BEGIN Provided records
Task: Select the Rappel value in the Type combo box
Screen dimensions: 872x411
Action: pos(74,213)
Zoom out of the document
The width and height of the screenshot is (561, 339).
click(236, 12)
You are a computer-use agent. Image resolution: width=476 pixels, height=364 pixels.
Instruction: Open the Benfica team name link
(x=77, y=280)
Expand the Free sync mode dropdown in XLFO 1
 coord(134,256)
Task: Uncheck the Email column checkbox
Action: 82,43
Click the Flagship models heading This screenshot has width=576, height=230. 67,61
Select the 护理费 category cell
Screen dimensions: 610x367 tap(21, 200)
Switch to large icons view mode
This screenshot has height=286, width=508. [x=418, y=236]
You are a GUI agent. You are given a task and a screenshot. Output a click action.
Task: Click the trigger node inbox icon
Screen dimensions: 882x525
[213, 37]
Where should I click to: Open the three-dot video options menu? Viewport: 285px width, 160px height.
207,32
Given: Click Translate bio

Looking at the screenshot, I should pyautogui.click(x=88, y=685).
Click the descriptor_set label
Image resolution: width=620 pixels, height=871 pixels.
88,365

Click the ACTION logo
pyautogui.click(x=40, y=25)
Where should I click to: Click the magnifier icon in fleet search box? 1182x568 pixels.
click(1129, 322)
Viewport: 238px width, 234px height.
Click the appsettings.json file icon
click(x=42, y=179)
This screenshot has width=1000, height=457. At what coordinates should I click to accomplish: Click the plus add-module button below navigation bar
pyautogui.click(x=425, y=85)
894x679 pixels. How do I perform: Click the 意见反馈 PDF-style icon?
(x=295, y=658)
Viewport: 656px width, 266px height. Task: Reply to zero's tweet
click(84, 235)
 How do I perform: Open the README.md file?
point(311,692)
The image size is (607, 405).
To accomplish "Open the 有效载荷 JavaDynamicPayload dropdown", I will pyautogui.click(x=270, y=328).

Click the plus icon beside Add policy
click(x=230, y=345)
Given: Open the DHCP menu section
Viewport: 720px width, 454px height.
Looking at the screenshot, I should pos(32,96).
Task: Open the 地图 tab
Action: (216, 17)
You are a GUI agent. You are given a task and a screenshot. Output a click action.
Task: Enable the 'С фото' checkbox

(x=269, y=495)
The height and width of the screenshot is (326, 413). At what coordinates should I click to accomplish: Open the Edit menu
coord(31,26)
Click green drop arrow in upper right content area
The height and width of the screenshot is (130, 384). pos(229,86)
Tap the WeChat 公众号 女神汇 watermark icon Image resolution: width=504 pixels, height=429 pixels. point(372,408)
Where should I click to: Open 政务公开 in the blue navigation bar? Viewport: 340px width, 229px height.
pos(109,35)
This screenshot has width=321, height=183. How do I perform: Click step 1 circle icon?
END Provided records
▸ **Directions**
Of the lines above, output exactly those from the line bearing "The height and width of the screenshot is (326, 413)." through the line bearing "Tap the WeChat", inclusive.

▸ **Solution to the exercise**
The height and width of the screenshot is (326, 413). At what coordinates should I click to accomplish: Open the Edit menu
coord(31,26)
Click green drop arrow in upper right content area
The height and width of the screenshot is (130, 384). pos(229,86)
Tap the WeChat 公众号 女神汇 watermark icon Image resolution: width=504 pixels, height=429 pixels. point(372,408)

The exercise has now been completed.